SOURCE DATA:
Start of Block
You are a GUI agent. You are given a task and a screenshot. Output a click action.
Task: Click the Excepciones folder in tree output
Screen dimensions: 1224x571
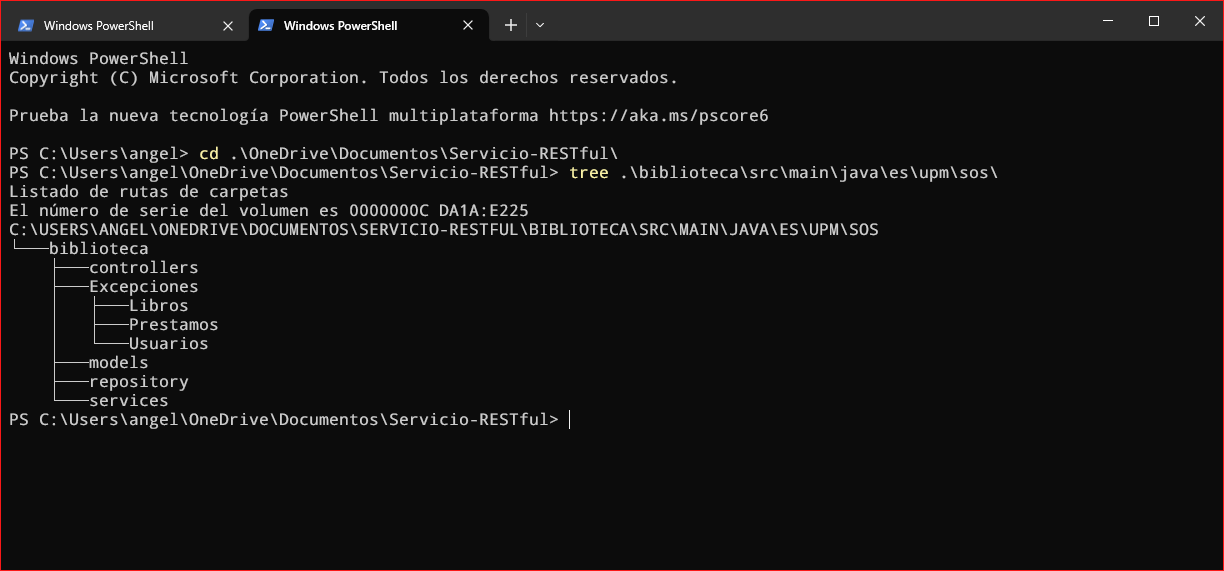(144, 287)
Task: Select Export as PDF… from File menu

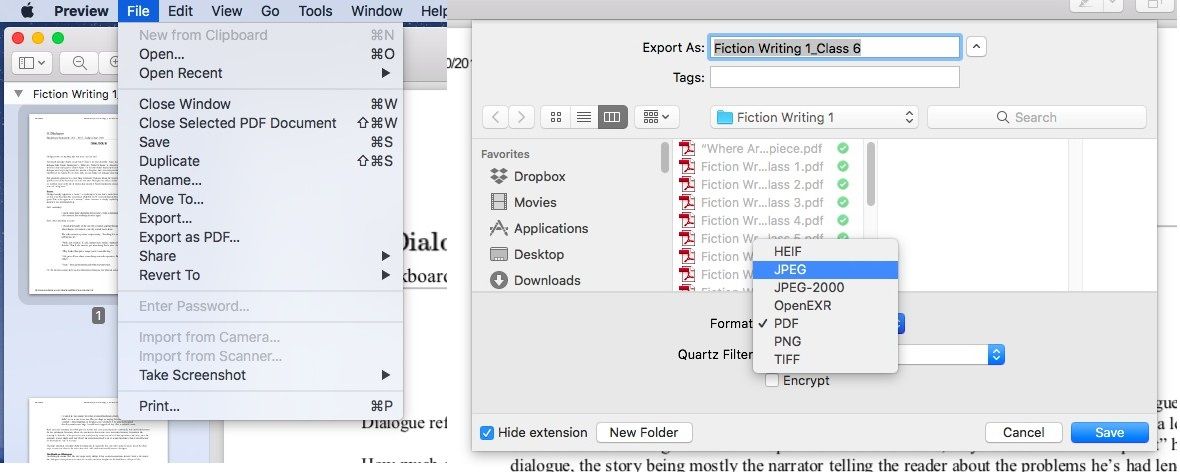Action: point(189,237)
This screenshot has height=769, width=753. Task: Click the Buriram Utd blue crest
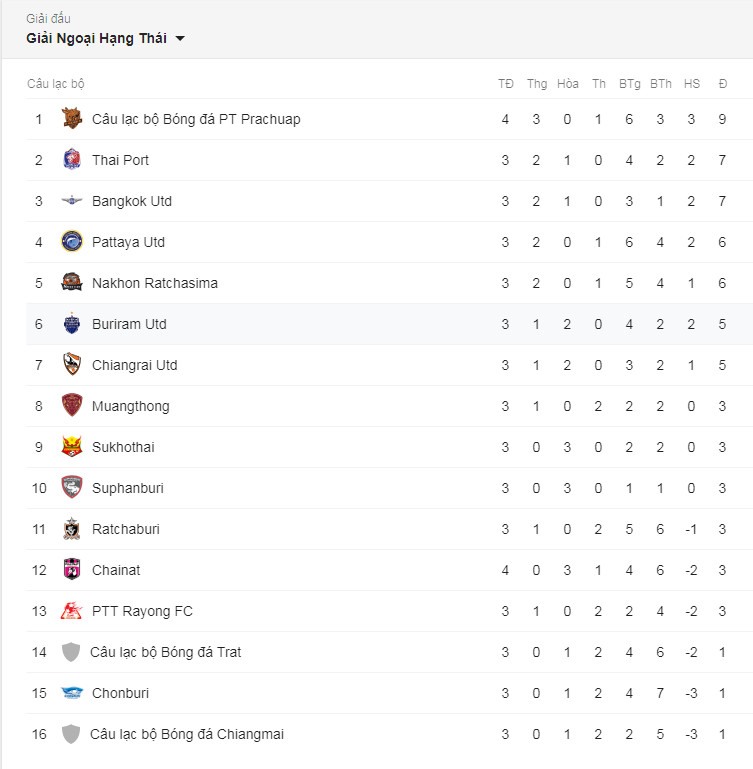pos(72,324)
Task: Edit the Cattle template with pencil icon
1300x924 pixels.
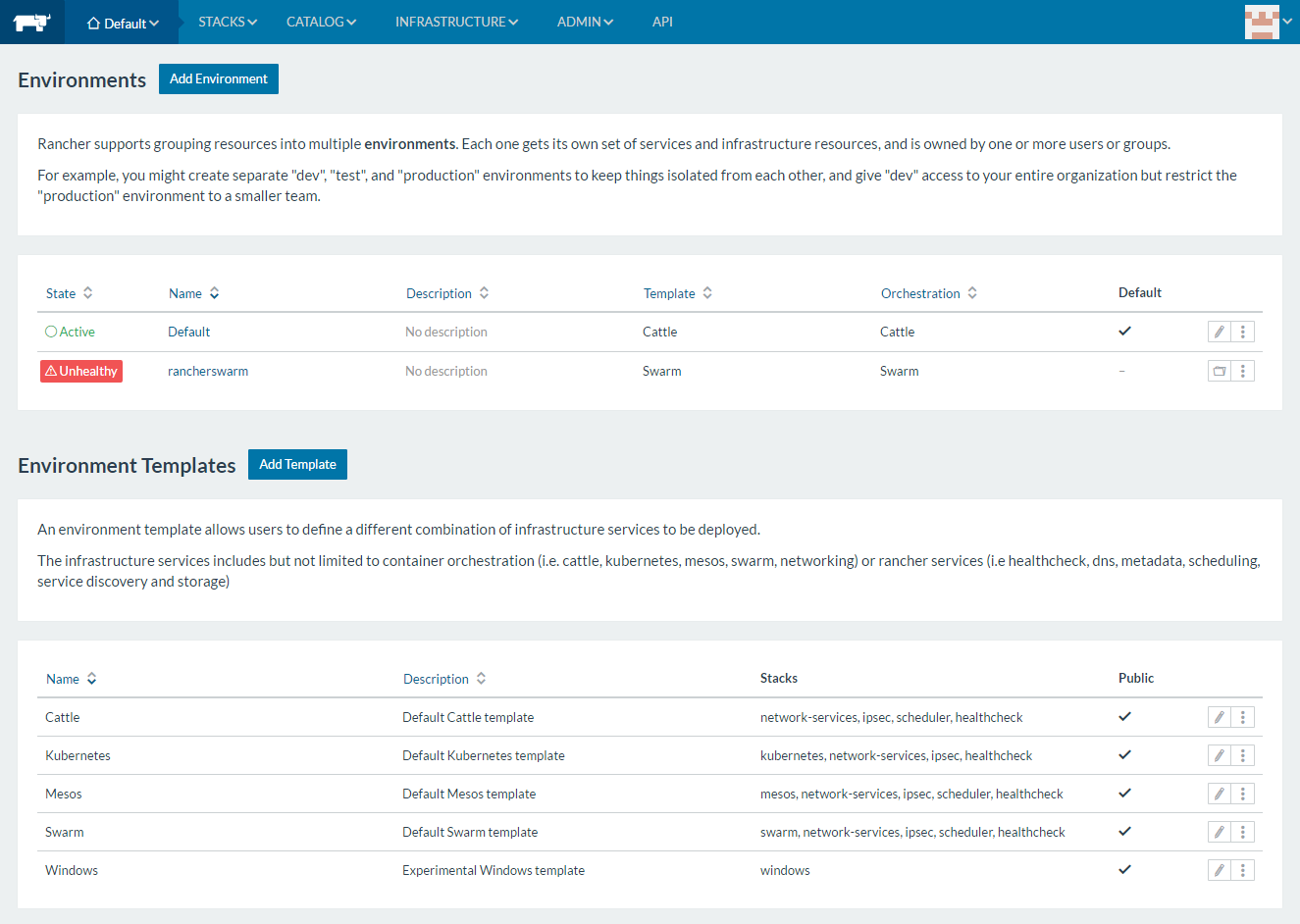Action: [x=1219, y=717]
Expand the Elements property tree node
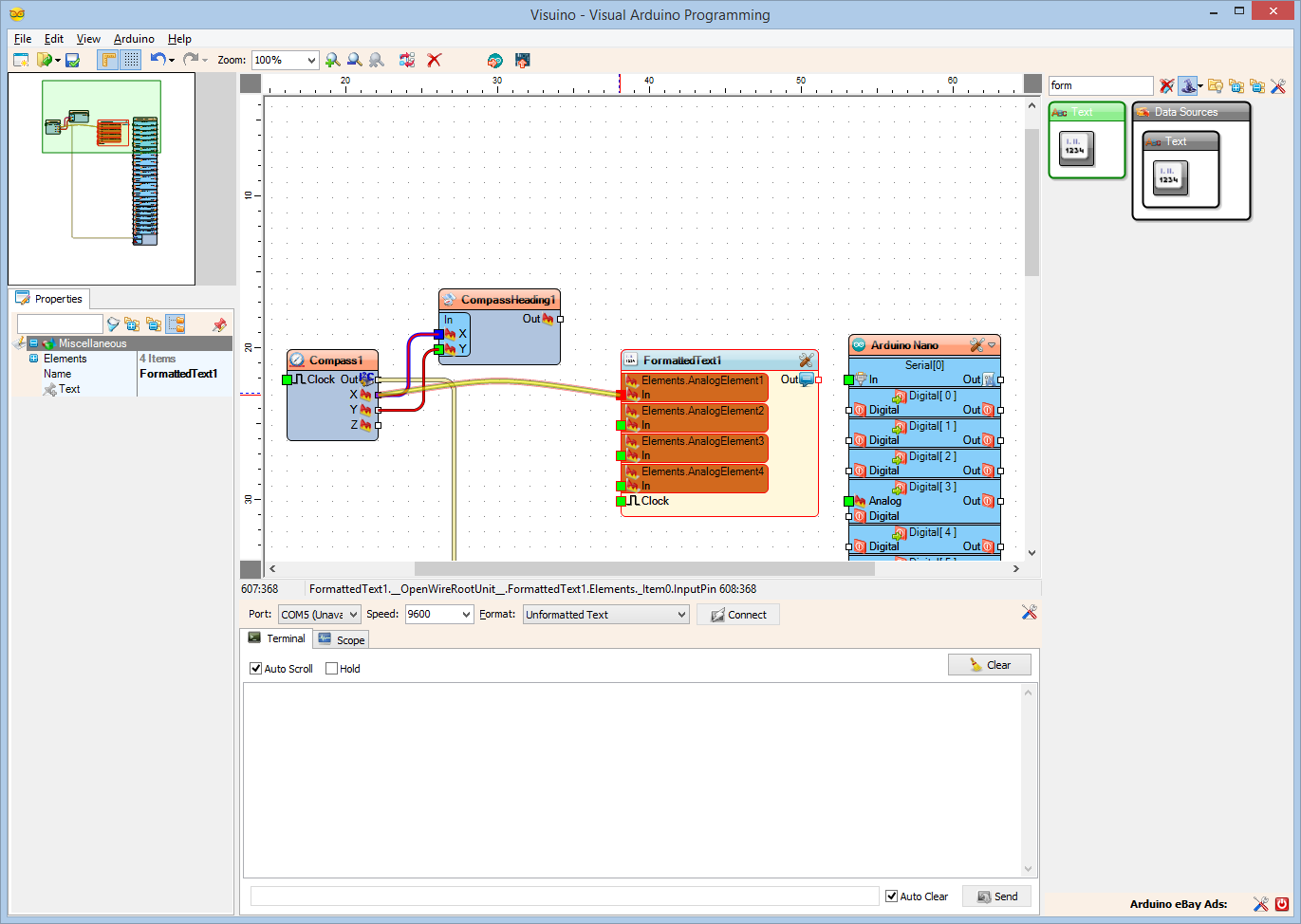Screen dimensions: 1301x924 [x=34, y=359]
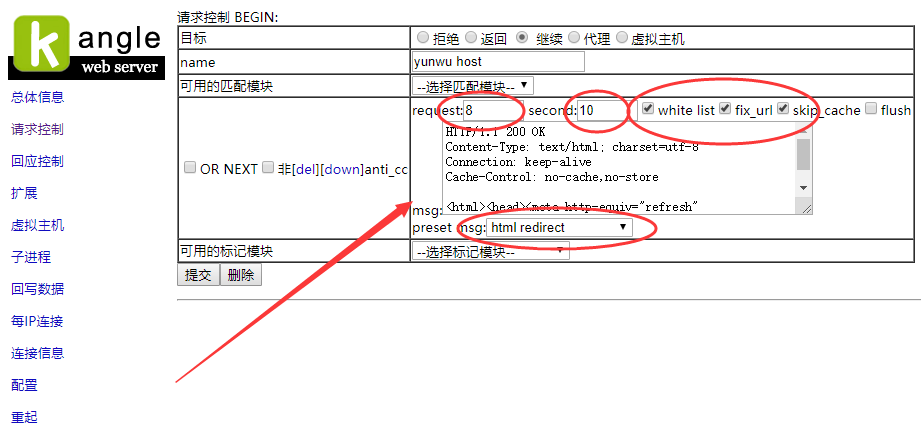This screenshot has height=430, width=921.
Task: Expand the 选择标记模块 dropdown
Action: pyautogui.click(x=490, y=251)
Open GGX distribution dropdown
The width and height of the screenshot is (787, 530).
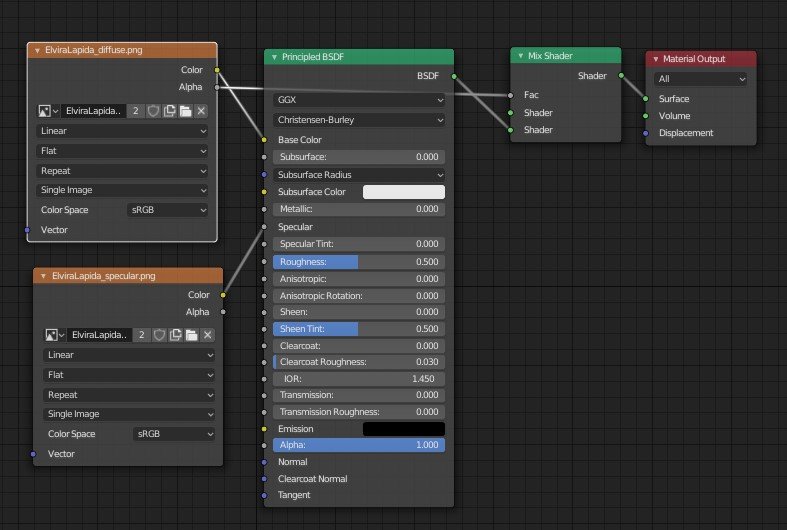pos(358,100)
End of Block
ACTION ITEM:
Once the line holding "The width and" is found, set it down along with every line after it through the end of the entries, exactly, leaving the pictures out.

ANSWER BELOW:
The width and height of the screenshot is (787, 530).
pos(358,100)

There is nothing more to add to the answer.